Bird news from Subhojit Chakladar and Bradlee Sulentic
As a part of our effort to understand and count Scaly-sided Mergansers, we have been surveying a particular stretch of the river extending over several tens of kilometers. Starting early in the morning, we encountered very heavy fog for the first hour or so. With visibility less than 20m at times, we initially sought out passerines. The first bird of note of the day was a Hawfinch, followed by a couple more flying over. Close by, a group of very vocal Eurasian Bullfinches entertained us for a while. There were also a flock of Brambling, a Japanese Pygmy Woodpecker and a couple of Naumann’s Thrush as well.
After the fog lifted, we scanned stretches of the river that looked promising. Waterfowl were present in reasonable numbers but no sign of the bird that we had come find. We spent the first 2 hours scanning at least 5 spots, including 2 spots where we had encountered them before. There were good numbers of Common Pochard, Scaups, Goldeneyes, Tufted Ducks, Falcated Ducks and Common Mergansers. Japanese Wagtails, Olive-backed Pipits and Long-billed Plovers were also observed. A juvenile White Tailed Eagle came very close, trying to land on a rather weak tree-top providing some excellent and rather comical views.
The first Scaly-sided Merganser was a female type bird encountered at a location that might be considered ‘disturbed’. Even though the bank was about 40m above the river, there were houses very close to the bank. Though there were other waterfowl present close by, this particular bird preferred to be on its own. It flushed when we were about 200m from it and flew downriver. A second group of bird were found a few km downriver, including stunning views of 3 males and 3 female type birds. We observed them from a ‘safe’ distance (about 250~300m) as they splashed around. Later, using cover of the trees and reeds on the river bank, SC was able to approach within 100m of the birds and observe them from the level of the river. Once again the birds preferred to be on their own and maintained some distance from a group of Common Mergansers also present nearby. The last of the birds was a male found about 5km further downstream making a total of 8 birds on this particular count.
Other birds of note encountered on this trip were a tree full of Rustic Buntings, Meadow Buntings, a hunting Eurasian Sparrowhawk and Azure-winged Magpie.

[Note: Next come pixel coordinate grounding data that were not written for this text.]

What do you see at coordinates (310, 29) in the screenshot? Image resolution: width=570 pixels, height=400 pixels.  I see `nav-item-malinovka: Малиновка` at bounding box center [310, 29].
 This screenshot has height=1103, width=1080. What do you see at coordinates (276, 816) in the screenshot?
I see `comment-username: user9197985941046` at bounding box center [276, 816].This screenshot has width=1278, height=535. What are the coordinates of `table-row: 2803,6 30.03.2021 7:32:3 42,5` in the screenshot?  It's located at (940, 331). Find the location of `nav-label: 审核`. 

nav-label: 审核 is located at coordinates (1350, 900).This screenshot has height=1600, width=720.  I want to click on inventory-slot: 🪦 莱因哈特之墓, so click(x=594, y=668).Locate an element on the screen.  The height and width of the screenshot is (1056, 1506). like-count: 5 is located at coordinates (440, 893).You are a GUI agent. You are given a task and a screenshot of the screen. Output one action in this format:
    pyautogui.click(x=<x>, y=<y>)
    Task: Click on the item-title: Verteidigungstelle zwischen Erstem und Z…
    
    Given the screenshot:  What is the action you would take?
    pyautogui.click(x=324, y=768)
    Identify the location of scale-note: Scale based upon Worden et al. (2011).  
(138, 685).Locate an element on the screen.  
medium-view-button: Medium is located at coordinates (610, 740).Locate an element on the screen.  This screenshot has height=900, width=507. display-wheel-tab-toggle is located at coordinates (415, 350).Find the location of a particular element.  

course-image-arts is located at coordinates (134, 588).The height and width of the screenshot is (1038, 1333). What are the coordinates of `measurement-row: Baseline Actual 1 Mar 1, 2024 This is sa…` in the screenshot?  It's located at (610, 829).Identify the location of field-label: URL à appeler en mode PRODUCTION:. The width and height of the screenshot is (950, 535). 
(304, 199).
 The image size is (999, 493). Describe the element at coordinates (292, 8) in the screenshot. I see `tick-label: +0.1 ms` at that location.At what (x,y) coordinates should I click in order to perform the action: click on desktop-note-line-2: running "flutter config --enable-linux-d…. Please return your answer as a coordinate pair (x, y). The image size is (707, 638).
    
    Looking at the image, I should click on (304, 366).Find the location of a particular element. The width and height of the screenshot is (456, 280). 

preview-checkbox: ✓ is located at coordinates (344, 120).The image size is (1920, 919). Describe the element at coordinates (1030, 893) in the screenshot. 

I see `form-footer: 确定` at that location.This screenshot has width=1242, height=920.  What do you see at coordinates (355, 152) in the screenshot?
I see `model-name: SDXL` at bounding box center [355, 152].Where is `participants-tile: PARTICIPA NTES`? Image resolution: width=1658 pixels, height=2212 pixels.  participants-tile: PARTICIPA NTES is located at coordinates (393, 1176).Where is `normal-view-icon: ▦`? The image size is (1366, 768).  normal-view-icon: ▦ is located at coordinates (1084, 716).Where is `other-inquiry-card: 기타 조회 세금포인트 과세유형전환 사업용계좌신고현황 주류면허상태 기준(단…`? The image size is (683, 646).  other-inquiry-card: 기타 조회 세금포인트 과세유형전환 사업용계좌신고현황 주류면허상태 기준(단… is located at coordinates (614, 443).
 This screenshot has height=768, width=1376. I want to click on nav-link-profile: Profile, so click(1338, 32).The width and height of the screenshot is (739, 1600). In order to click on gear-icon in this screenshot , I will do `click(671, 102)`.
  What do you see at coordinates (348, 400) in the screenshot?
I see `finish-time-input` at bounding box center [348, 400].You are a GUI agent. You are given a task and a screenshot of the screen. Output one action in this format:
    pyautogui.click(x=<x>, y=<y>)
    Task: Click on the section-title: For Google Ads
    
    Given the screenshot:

Note: The number of Scaly-sided Merganser found on this particularly day was quite low compared to our previous count 3 weekends ago, when we counted between 21 and 31 birds at 4 different sites of the river spanning a stretch of about 25~30km. 13th January was a relatively warm compared to that day, with less winds and more cloud cover. The river was however relatively ice-free on both these days.